Most of us think that sight words are the most important thing to teach children when they’re learning to read. And while there’s no doubting their importance (they are super duper important!) teaching sight words is not the number one skill you should be focusing on.
And so what is this mega important skill? It’s the skill of understanding and comprehension. When we think about children reading, we usually associate comprehension with older children who are reading novels. But this couldn’t be further from the truth. Teaching children comprehension skills underpins all of their reading. There is no point being able to read the sight word ‘dog’ if you have no understanding of what a dog is or what it does.
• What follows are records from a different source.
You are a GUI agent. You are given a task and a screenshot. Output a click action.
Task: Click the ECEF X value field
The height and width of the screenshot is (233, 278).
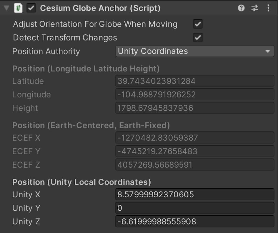[x=194, y=138]
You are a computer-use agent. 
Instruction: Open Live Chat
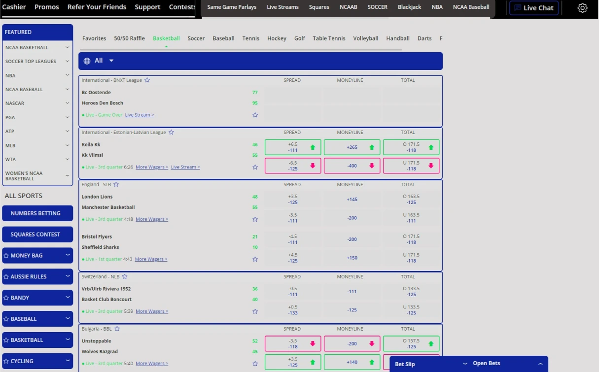pos(534,8)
Image: The First Grade Parade
Reading comprehension is a skill that needs to be developed right from when a child starts to learn to read. It doesn’t matter if they’re reading Level 1 books with only a couple of words on each page, or reading novels. Children need to understand what they are reading, otherwise there is very little point to it.
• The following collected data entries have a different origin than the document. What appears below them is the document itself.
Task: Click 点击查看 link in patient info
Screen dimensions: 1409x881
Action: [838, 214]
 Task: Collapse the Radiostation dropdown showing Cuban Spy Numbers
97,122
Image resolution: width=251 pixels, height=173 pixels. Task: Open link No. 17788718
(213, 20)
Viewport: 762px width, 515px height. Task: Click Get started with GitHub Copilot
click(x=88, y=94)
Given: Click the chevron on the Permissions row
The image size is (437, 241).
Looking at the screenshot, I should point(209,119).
While this all sounds nice and easy, we can often be deceived into thinking that our children understand what they are reading, wherein actual fact, their comprehension is only very basic and literal. We fall into the trap of asking ‘what happened in the story’ and thinking that they have understood it if they can retell the main events. Sure, retelling is a great skill to have, but it doesn’t tell you what your child has actually understood about the text.
Image: Zucchini Summer
So what are some things you can do to help your child develop reading comprehension skills? Well start off by asking questions such as:
- how do you think (the character) felt when (the event) happened?
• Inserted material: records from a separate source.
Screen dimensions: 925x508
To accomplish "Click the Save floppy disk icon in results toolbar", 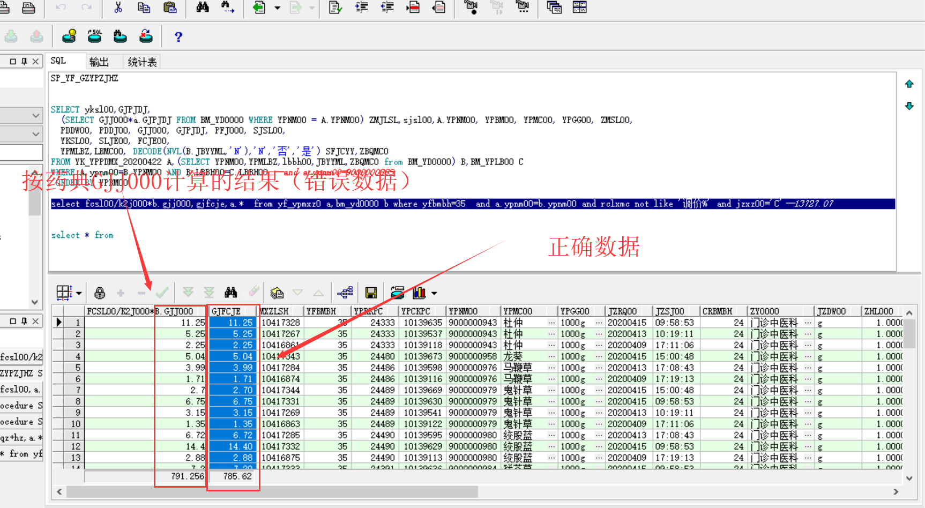I will pyautogui.click(x=371, y=293).
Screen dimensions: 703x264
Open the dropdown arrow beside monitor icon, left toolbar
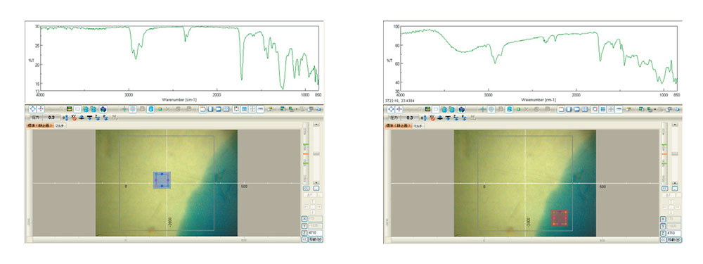(297, 110)
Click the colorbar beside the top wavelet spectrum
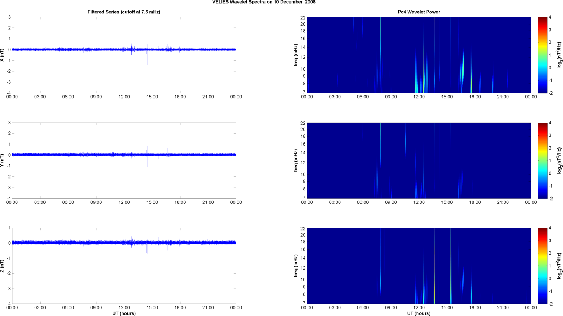This screenshot has width=563, height=316. [x=543, y=55]
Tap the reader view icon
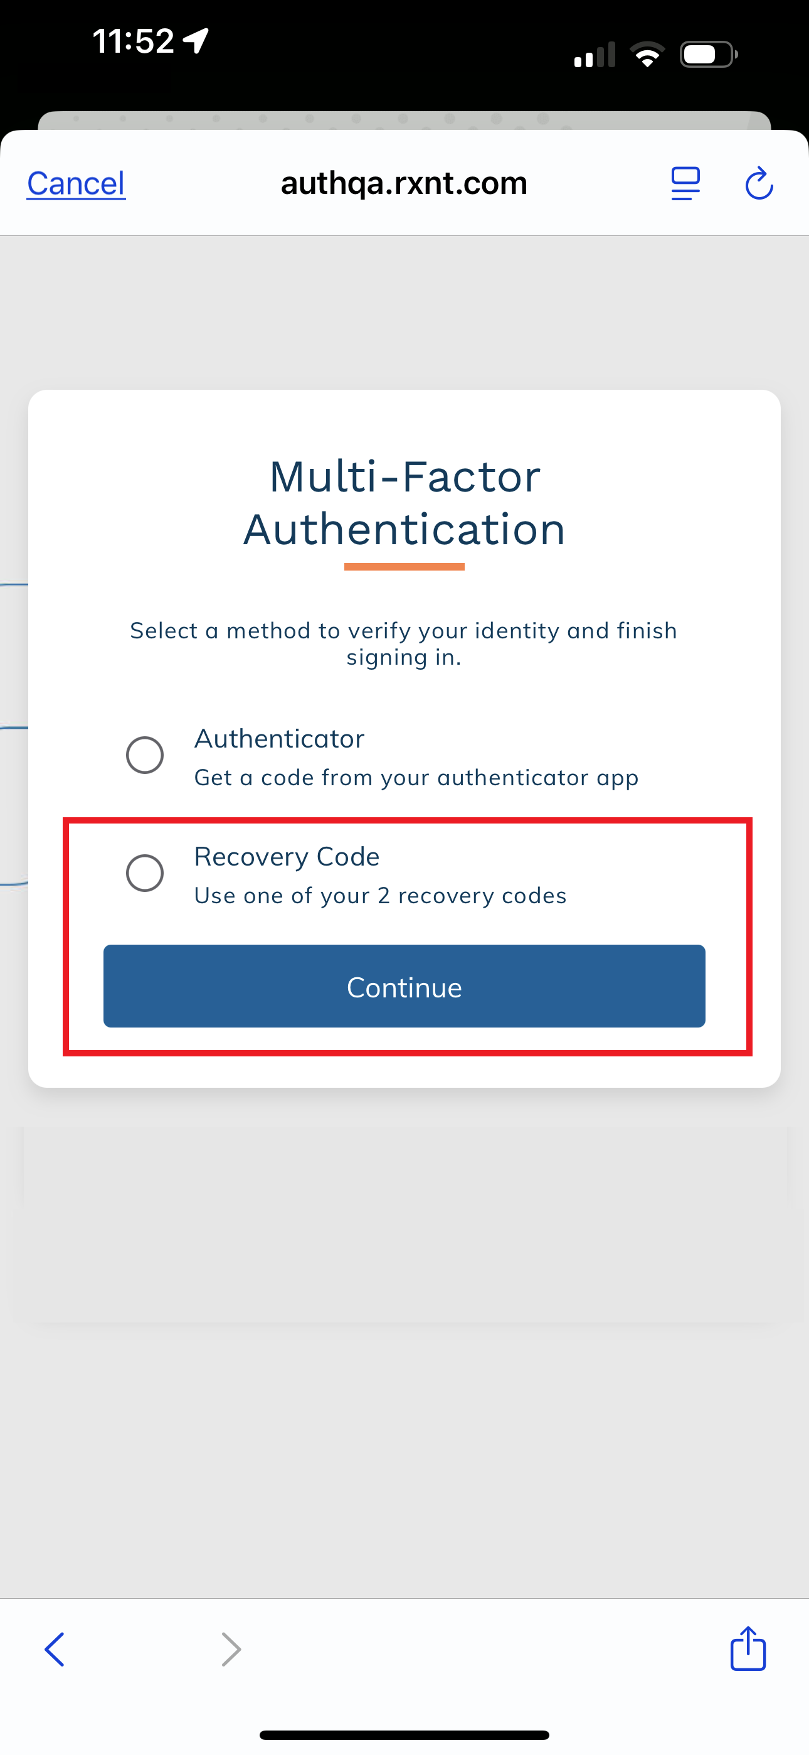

- can you think of a time when you’ve felt that way?
- tell me a little more about that time…
- could (the character) have done something differently in the story?
- what does (the main concept of the story – ie. friendship, love, trust, responsibility) mean?
- if the story was to continue what do you think would happen next?
- why do you think that?
These questions encourage your child to develop inferential reading skills. They learn to relate the story to their own experiences, think about the feelings of others and consider how the story relates to their own life.
Children who read with comprehension learn to love books and reading. They are the kids who end up devouring books by the truckload and who are always asking questions, wanting to learn and of course, reading, reading and reading! Sure, sight words are super important to learn, but understanding what you are reading is even more so!